Why A Coach?

It always amazes me how life goes in cycles.  A few weeks ago I was reading the New Yorker and saw an article about coaching in the medical profession.  Anal Gawande (in Personal Best, October 3rd www.New Yorker.org) discussed his use of a coach while performing surgery in an operating theater in an attempt to reach his “personal best”.  In 1983 when I started by business I introduced the term executive coach.  I recall it was an uphill battle as the concept of coaching was only acceptable in professional sports. I had been accountable for developing managerial effectiveness across all tiers of management.  Responsible for organization and management development and training in the Equitable’s Pension business, I’d consult with executives on how to be more effective managers, how to build teams and how to solve organizational and performance problems.  I was accountable for strengthening the managerial effectiveness of existing management as well as developing programs for newly hired professional talent.  I referred to it as consulting, which consisted of a series of one on one meetings with clients.

When I started my own firm I was looking to brand the business and distinguish it, and set me apart from other consultancies. An avid tennis buff I realized all professional athletes and most wannabes have individual coaches.  Why not management?  My emphasis was and continues to be the executive interested in reaching their peak potential.   The individual who recognizes having an objective coach will accelerate reaching that pinnacle.

Since that time a whole new industry of coaching has emerged.  Many people call themselves coaches.  Certifying bodies have emerged.  Coaches can be tactical, skill development oriented or strategic.  Specialist coaches can prepare you for public speaking; help with writing projects and dealing with the media.  Clients have to be clear on what they need.

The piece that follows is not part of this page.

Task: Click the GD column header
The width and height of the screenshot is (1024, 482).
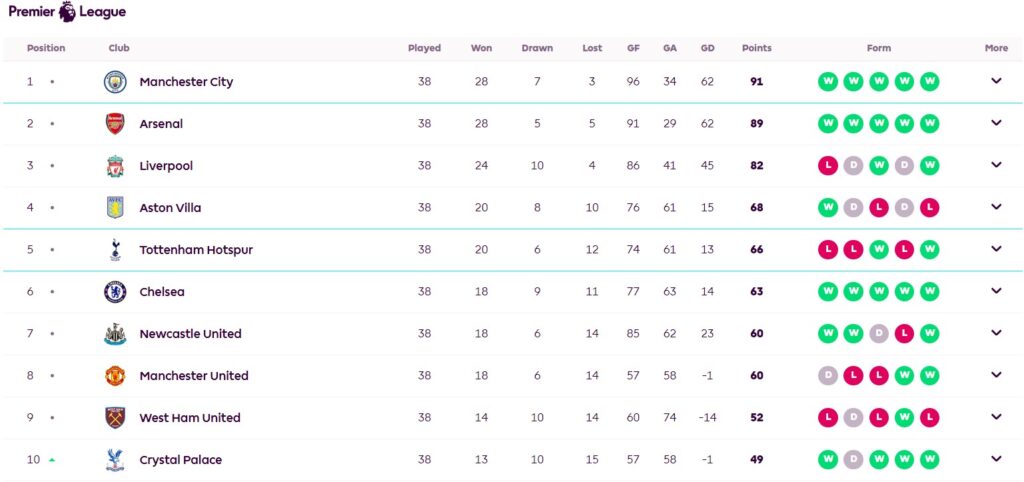Action: (x=707, y=48)
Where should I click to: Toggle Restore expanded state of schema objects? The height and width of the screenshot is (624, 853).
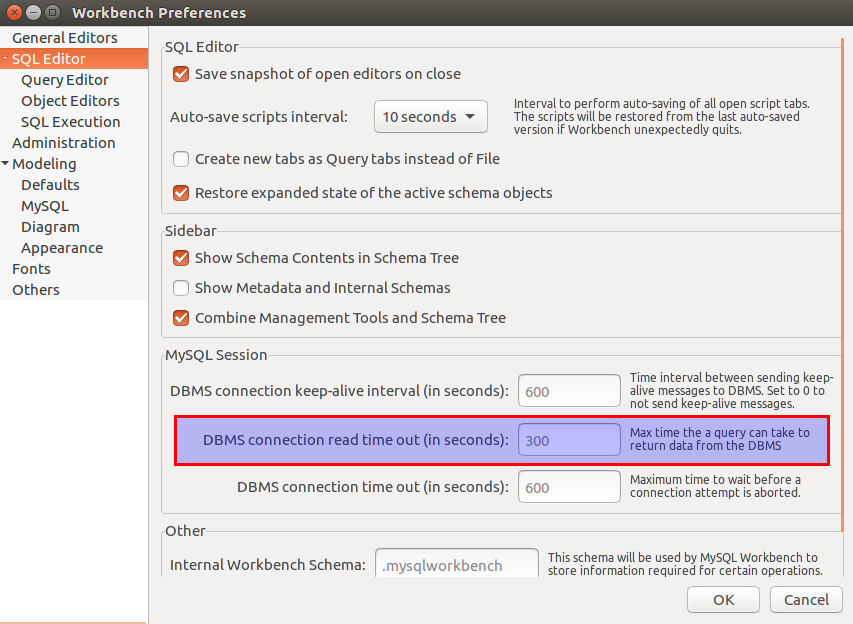[181, 193]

Gawande approaches coaching from a personal skills best orientation by hiring another surgeon to observe him operating.  This is an outstanding use of coaching.  I’ve coached MD’s who suddenly find themselves in senior administrative roles not having any education or skill development in business or management.  Designing a personalized executive development system conducted over a 4-6 month period is a unique solution.  Combining intensive managerial knowledge building with skill development and coaching within a relatively short period of time results in significant professional development.  It allows highly competent doctors to augment their professional skills set and get direct feedback so that they can be more effective managers.